Out of Minnesota's total offense, the team had a ratio of nearly 50/50 for rushes and passes, with 486 plays attempted on the ground and 483 through the air.
This begs the question for 2013: Will the Vikings continue to game plan for an offense that hands the ball off to Peterson nearly 22 times a game?
According to head coach Leslie Frazier, it's not imperative for Peterson to reach 2,000 yards, implying a softened workload for a running back that helped lead the Vikings into the playoffs with a 10-6 record last season.
Peterson will continue to be the focal point for Minnesota, but it's likely his carries per game will dip given the additional weapons on the team. This should help him stay fresh and prepare for runs during which local announcer Paul Allen has become accustomed to exclaiming, "He's loose!"
The play of Christian Ponder throughout the 2012 season can easily be categorized as a mixed bag. He began the season with a 4-1 record, one that saw him lead the NFL through the first two games with a 75.8 completion percentage and post a solid 110.1 passer rating during that same time period.
Then the proverbial wheels fell off for Ponder, as the team went 2-5 and appeared destined for collapse.

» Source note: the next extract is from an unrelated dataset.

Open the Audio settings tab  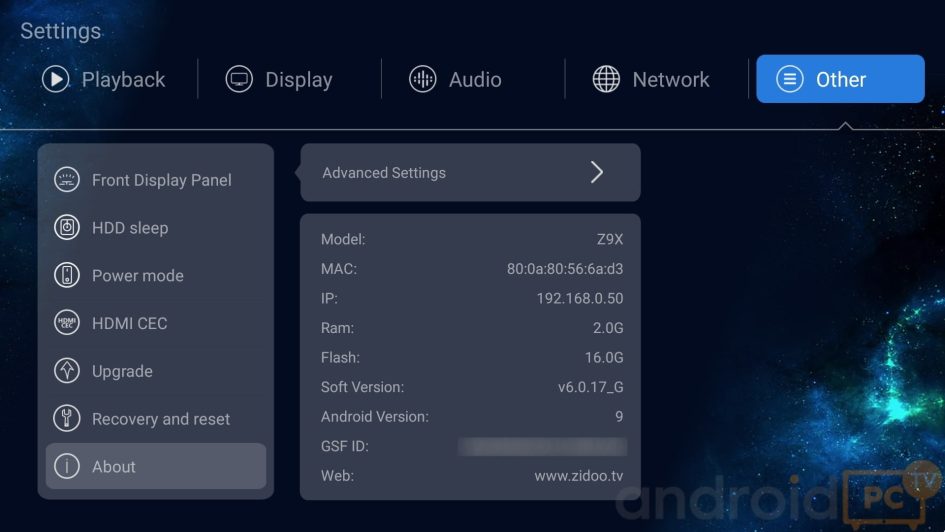[456, 79]
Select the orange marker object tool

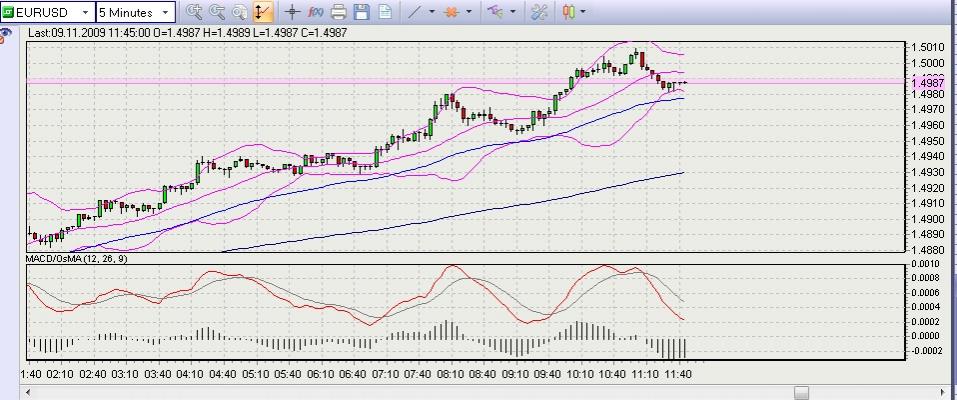[452, 12]
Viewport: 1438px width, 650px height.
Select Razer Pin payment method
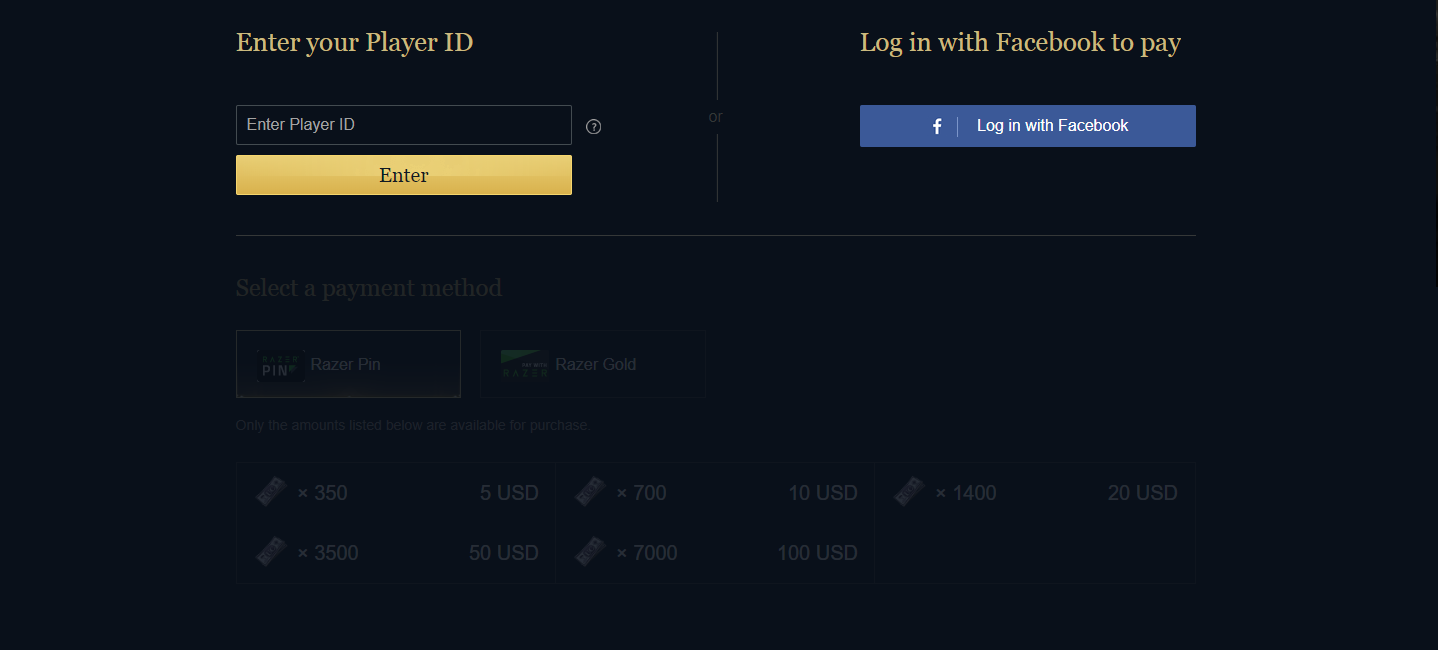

During this stretch, the second-year quarterback recorded completions on 8-17 in passing for 58 yards and 11-22 for 63 yards. His passer rating was 35.5 and 37.3 in both games, respectively.
And while the Vikings finished with a 4-0 flurry to reach the playoffs, Ponder still had limited opportunities passing, going 11-17 for 91 yards and 17-24 for 131 yards in two games.
The debate will continue this offseason whether Ponder's below-average performance statistically was more a product of his own talent level or of those around him.
Regardless, an important decision the coaching staff—predominantly offensive coordinator Bill Musgrave—will need to make leading into the first game of the season is the play selection for Ponder.
Not only as simple as purely calling additional passing plays for a team that ranked 28th in the NFL in attempts, but Musgrave will need to decide whether to dial up plays intended to cover more than 20 yards in the air.
If Ponder can perform at the level displayed in the two-game bookends at the beginning and end of the season—a four-game period where he averaged 230.8 yards per game and a 105.5 passer rating—the coaching staff should feel comfortable opening up the playbook.
Add in the new options at wide receiver and the Vikings may see a significant spike in Ponder's downfield attempts, forcing defenses to play a more honest scheme, something the offense rarely saw in 2012.